Location
- Thoukididou 9 Plaka, Athens Hellenic Republic
- Coordinates: 37°58′27″N 23°43′52″E﻿ / ﻿37.97404°N 23.73101°E

Information
- Motto: ΑΕΙΝ ΑΡΙΣΤΕΥΕΙΝ
- Established: 1831
- Founders: John Henry Hill, Frances Maria Hill
- Campus type: Urban

= Hill Memorial School =

Hill Memorial School, originally Hill School (but also known as Hill Girls' School and Hill Institute) is a pre-school and primary school in Athens, which was one of the first institutions to offer kindergarten schooling, normal school training and education to girls in Greece. Founded as a co-educational facility in 1831 in the aftermath of the Greek War of Independence, it became a center offering infant schooling, primary schooling and industrial training for girls only in 1843, closing its teacher training and boys elementary schools. In 1869, as demands for women's education increased, the school began offering private teacher training, resuming its history as one of the first normal schools in Greece. The school continued to operate into the 20th century as a girls high school, elementary school and kindergarten until 1982, when the high school was closed. The present facility, which is the oldest continuously-operated school in Greece, is a private pre-school and primary school.

==History==
Hill School was founded by the American missionaries, John Henry and Frances Maria (née Mulligan) Hill in 1831, as an educational facility in Plaka, near the Ancient Agora of Athens. At the time of its establishment, Greece had just gained independence from the Ottoman Empire and was attempting to establish a functioning state. Athens had not yet been designated as the capital and upon arrival in the city, the Hills found the city in ruins. They began offering a classical school with Biblical training in their home to local children and within two months enrollment had gone from 20 to 167 pupils. It was the only school in Greece offering education to women at that time. By 1834, the school had gained approval from the Greek authorities and King Otho of Greece suggested that it include training to teach girls to become teachers. The following year, the school building was constructed at the corner of N. Nikodimou Street and Toukididou Street (in the same location which it is now housed) and the nursery school, the first kindergarten in Greece, began operating. An early pupil of the school was Elisavet Contaxaki, who was later involved in the Cretan counter revolutionary movement and was influential with diplomats resident in Crete and Constantinople. Contaxaki lived with the Hills and her education was supervised by Dr Hill. She went on to become his assistant, as well as teaching at the school.

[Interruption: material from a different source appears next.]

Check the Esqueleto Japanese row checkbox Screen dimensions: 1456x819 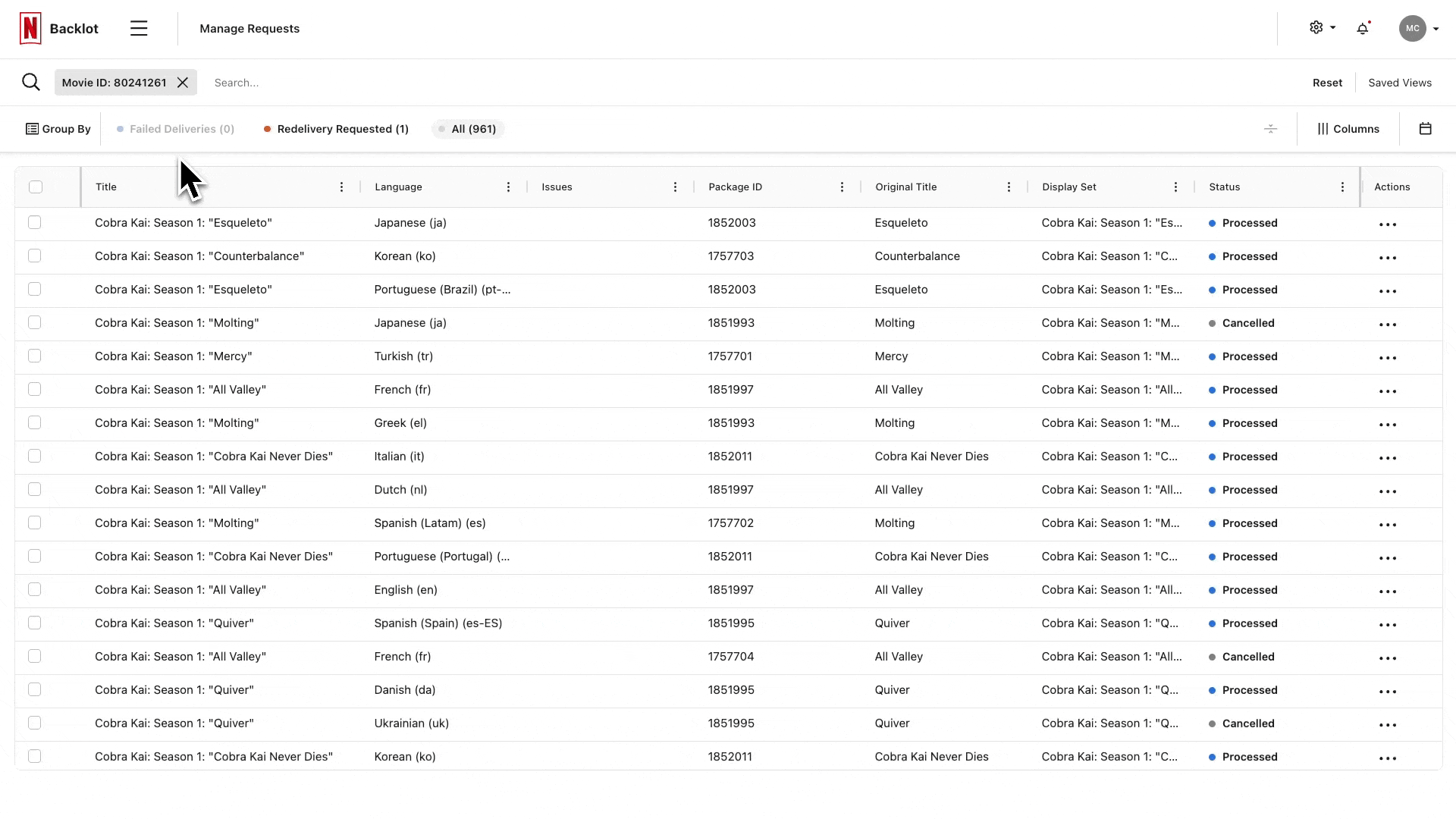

Within two years, a boarding school had been established and the school had earned a favorable reputation, as well as patronage by some of Athens' wealthiest families. Mrs. Hill was supervising co-educational "infant" schooling for four to eight-year-olds, a girls' primary school, an industrial training school to teach poverty-stricken girls sewing and domestic work, and a normal school. Under her management were three female teachers sent by the Episcopal Foreign Mission Board, as well as several Greek teachers. In 1842, after anti-missionary attacks on the school, the facility was closed for the duration of the term. When it reopened the following year, only kindergarten, the girls' elementary school, and the girls' industrial school were offered. The elementary school became a distinguished facility and its graduation ceremonies attracted local dignitaries. One of its students in the 1880s, was Sevasti Kallisperi, who would become the first Greek woman to graduate from a university, the Head of the school was Kalliopi Kehajia until the 1870s, and through the 1970s, the school remained one of the leading girl's educational facilities in Athens.

In 1869, Mrs. Hill reopened the normal school as the Hill Institute and operated it as a private school, in addition to the other facilities. She continued administering the organization until her death in 1884. At that time, her niece, Bessie Masson, assumed direction of the school, managing it for the next 34 years. In 1918, upon Masson's death, the 3rd generation of the family, took over the direction of the school managing it until 1957, during which time the boarding facilities closed. In 1953, the school received a citation from the City of Athens upon achieving its 122nd year of operation. The kindergarten, elementary and high school continued through the fourth generation of the hill family, until the girls' high school was closed in 1982. The sixth generation of the Hill family currently operate the kindergarten and grammar school, which is the oldest school in continuous operation in the country and continues to be one of the leading schools in Athens.